In Scé v. City of New York, 2022 WL 598974 (2d Cir. March 1, 2022), the Second Circuit, inter alia, vacated the district court’s award of summary judgment to defendants on plaintiff’s retaliation and aiding & abetting claims asserted in his Second Amended Complaint under the New York City Human Rights Law. (The court did, however, affirm the district court’s grant of summary judgment on plaintiff’s discrimination claims.)
Initially, the court held that the lower court erroneously applied to plaintiff’s NYCHRL claim the more demanding “but for” causation standard applicable under Title VII of the Civil Rights Act of 1964:
As an initial matter, it appears that the district court may have applied the incorrect causation standard. In explaining the principles applicable to retaliation claims under the NYCHRL, the district court recited the “but-for” causation standard applicable to Title VII retaliation claims. To grant summary judgment in favor of a defendant in an NYCHRL retaliation claim, however, a court must conclude as a matter of law that “retaliation played no role in the defendant’s actions.” Ya-Chen Chen v. City Univ. of N.Y., 805 F.3d 59, 76 (2d Cir. 2015) (internal quotation marks omitted). The possibility that the district court applied the more demanding causation standard applicable to federal retaliation claims to Scé’s NYCHRL claims may alone warrant vacatur as to the latter. See Velazco v. Columbus Citizens Found., 778 F.3d 409, 411 (2d Cir. 2015) (vacating grant of summary judgment and remanding on NYCHRL claims where the district court did not “sp[eak] with sufficient clarity … as to whether the evidence was insufficient to support any causal link between age bias and plaintiff’s firing, as required by the NYCHRL, or whether the evidence was simply insufficient to support the but-for causation required by the ADEA” (internal citations omitted)). We also vacate the district court’s decision to grant summary judgment on Scé’s NYCHRL aiding and abetting claim because the district court ruled on the ground that “no liability can attach in the absence of underlying discriminatory or retaliatory conduct,” SPA 33 n.10, and we reinstate such underlying claims.
Turning to the merits, the court held that the district court erroneously limited its analysis to temporal proximity in connection with two instances of protected activity, namely, plaintiff’s filing of an EEOC charge, and his initial complaint.
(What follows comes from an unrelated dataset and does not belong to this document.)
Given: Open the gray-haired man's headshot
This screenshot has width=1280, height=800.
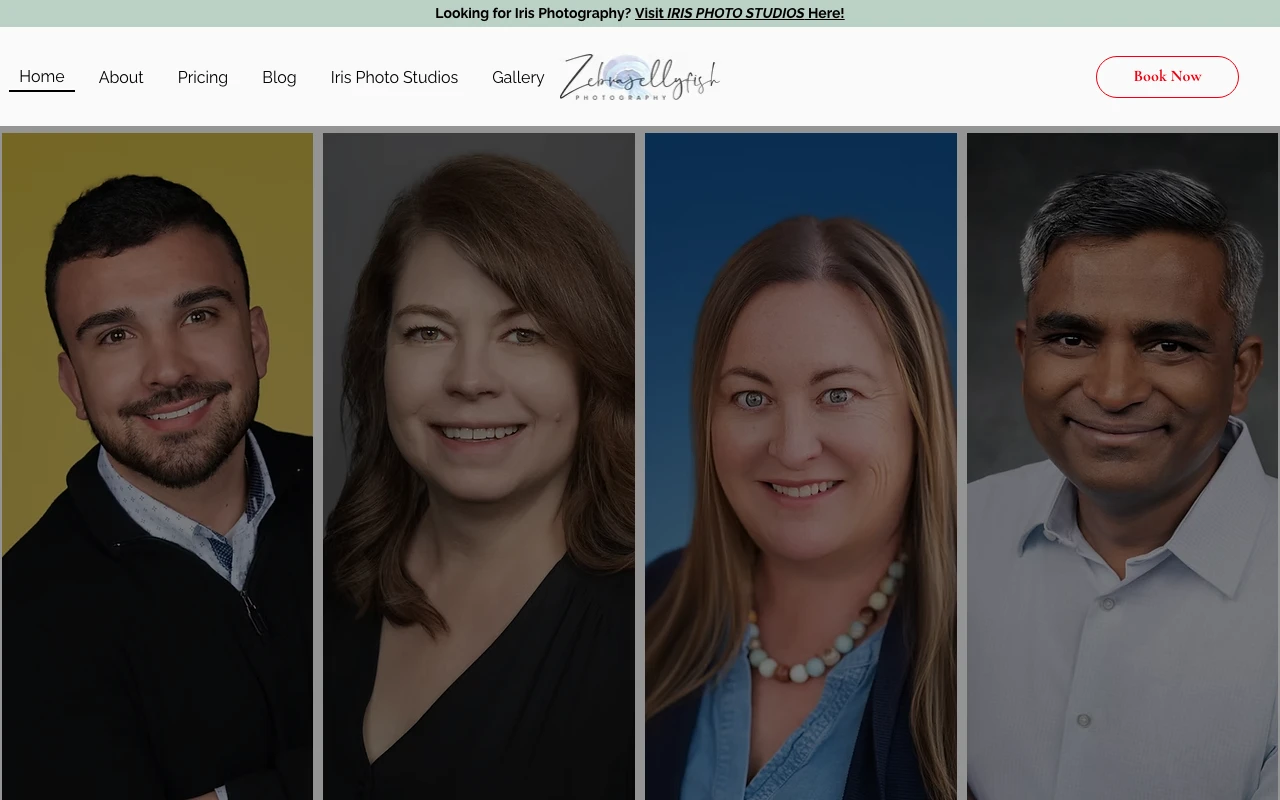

Observing that “the initiation of an EEOC investigation or lawsuit is not the only type of event that might prompt actionable retaliation,” the court continued:
Here, Scé offered evidence that an allegedly baseless sexual harassment investigation was instituted against him less than a week after he served deposition notices on several of the individual Defendants-Appellees. Moreover, Scé submitted a declaration from a former NYPD officer, Edward Rosovich, who averred that, “[o]n many occasions between 2014 and 2018,” he personally observed Defendants-Appellees Ge and Morgan speak with another officer, Sergeant Schneider, “about their plans to harm Sergeant Sc[é]’s career” by planning to “use fabricated disciplinary charges to harm Sergeant Sc[é].” App’x 1542–42. The district court erred in dismissing these allegations of direct observations as “conclusory,” SPA 31, and in concluding therefore that Scé failed to establish a genuine dispute of material fact as to causation.
Accordingly, the court vacated the district court’s grant of summary judgment on plaintiff’s NYCHRL retaliation claim, to the extent based on an allegedly baseless disciplinary proceeding.